Domenica 10 aprile a Cesenatico si è tenuto un grande torneo di basket, che ha coinvolto 8 squadre per un totale di 90 ragazzi tra i 10 e i 16 anni. Le squadre provenivano dalle città di Rimini, Pisa, Sassuolo, Forlì, Pesaro, Altedo, Casal Maggiore Cremona e Bologna. Tutti, o quasi, senza green pass. L’iniziativa è nata da un gruppo di genitori i cui figli, in seguito all’entrata in vigore del decreto legge 229/2021, a partire dai 12 anni di età non avrebbero più potuto praticare sport di squadra se non in possesso della certificazione sanitaria ottenibile con la vaccinazione o la guarigione da Covid. «Abbiamo fatto i primi allenamenti nella prima settimana di gennaio, prima che il decreto entrasse in vigore» mi racconta Anna Ballerini, genitore membro del gruppo Rimini Basket Libero e tra le organizzatrici dell’iniziativa, il cui figlio undicenne si è rifiutato di proseguire l’attività nella propria società sportiva dopo che il migliore amico ne era stato escluso in quanto sprovvisto della certificazione sanitaria.

Sin da subito i bambini hanno trovato adulti, tra i quali ex giocatori di basket, disposti ad allenarli all’aperto. «Abbiamo iniziato ad incontrarci tutti i sabati e nel frattempo, grazie ai gruppi Telegram, abbiamo visto che c’era una realtà analoga a Forlì. Li abbiamo contattati, e il 12 marzo abbiamo fatto la prima trasferta per far incontrare le due squadre.
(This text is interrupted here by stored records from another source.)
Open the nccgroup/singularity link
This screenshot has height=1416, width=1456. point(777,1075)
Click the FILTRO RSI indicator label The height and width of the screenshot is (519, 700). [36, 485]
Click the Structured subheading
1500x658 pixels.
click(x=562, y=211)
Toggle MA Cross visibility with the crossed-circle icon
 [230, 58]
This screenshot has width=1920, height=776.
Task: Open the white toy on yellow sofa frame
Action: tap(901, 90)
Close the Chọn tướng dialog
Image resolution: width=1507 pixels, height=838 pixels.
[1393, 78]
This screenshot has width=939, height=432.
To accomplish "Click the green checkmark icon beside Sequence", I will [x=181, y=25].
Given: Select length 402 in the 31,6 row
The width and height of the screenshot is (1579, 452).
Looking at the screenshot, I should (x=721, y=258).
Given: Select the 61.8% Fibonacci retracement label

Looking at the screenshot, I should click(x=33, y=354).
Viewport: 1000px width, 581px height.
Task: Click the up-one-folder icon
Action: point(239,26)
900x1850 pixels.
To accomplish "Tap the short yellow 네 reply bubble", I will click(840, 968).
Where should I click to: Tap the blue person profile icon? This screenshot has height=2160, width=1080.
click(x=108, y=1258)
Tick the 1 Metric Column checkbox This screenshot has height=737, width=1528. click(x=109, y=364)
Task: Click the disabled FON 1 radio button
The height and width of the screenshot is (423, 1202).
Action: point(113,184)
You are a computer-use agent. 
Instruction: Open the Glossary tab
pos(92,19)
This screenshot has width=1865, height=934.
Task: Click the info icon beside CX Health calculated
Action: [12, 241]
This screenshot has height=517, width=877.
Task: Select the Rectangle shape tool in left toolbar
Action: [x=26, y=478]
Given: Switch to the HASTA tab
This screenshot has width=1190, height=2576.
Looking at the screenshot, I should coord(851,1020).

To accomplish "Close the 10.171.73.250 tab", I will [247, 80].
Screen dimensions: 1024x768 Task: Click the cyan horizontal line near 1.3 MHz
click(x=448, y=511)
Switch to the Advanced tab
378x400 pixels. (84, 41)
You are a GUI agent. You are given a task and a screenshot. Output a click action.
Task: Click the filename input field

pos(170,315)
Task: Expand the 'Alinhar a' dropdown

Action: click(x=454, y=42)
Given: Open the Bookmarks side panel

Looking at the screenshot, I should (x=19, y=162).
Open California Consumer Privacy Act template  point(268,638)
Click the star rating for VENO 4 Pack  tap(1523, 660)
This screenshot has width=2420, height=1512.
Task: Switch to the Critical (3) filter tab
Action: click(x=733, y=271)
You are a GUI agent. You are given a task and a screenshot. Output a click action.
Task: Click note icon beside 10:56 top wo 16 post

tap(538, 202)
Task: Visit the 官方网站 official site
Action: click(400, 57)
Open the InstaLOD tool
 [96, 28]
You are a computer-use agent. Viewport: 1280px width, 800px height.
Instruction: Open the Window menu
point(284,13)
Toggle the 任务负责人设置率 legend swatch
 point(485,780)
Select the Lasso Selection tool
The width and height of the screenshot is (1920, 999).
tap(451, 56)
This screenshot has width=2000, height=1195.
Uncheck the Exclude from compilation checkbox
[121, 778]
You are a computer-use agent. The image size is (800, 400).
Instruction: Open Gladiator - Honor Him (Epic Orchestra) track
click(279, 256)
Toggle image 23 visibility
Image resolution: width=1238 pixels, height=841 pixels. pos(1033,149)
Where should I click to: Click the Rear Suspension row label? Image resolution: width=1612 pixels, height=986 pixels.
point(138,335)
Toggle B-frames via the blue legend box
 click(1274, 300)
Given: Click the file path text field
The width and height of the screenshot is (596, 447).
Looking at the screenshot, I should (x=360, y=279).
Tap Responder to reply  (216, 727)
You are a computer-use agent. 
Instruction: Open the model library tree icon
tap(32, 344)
In quell’occasione abbiamo rilasciato un comunicato stampa e hanno iniziato a contattarci altre realtà da tutta Italia. Il 27 marzo abbiamo ospitato una squadra del cremonese, ma nel frattempo se ne sono aggiunte altre, così abbiamo deciso di organizzare il torneo di domenica scorsa».

L’evento, ospitato dal Palazzetto dello Sport di Cesenatico e dal significativo nome di “Festa del Basket Libero”, si è trasformato in un gioioso momento di incontro e condivisione sia per i ragazzi che per gli adulti. I ragazzi, provati da due anni di restrizioni e isolamento che hanno pesantemente influito sulla salute fisica e psicologica, hanno beneficiato enormemente di questa nuova opportunità di socializzazione. «Domenica ho visto solo gioia. I ragazzi praticamente non li abbiamo visti, hanno giocato ininterrottamente per dieci ore senza mai abbandonare il campo. Non abbiamo fatto nemmeno la pausa pranzo» mi racconta Anna entusiasta.

«La nostra non sarà una realtà momentanea» mi spiega Anna, parlandomi delle iniziative future del gruppo, «troveremo una forma di organizzarci e andremo avanti. La nostra non vuole essere una realtà chiusa, tra i ragazzi ce n’era almeno uno vaccinato. Non vogliamo creare discriminazione, ma offrire un’alternativa inclusiva».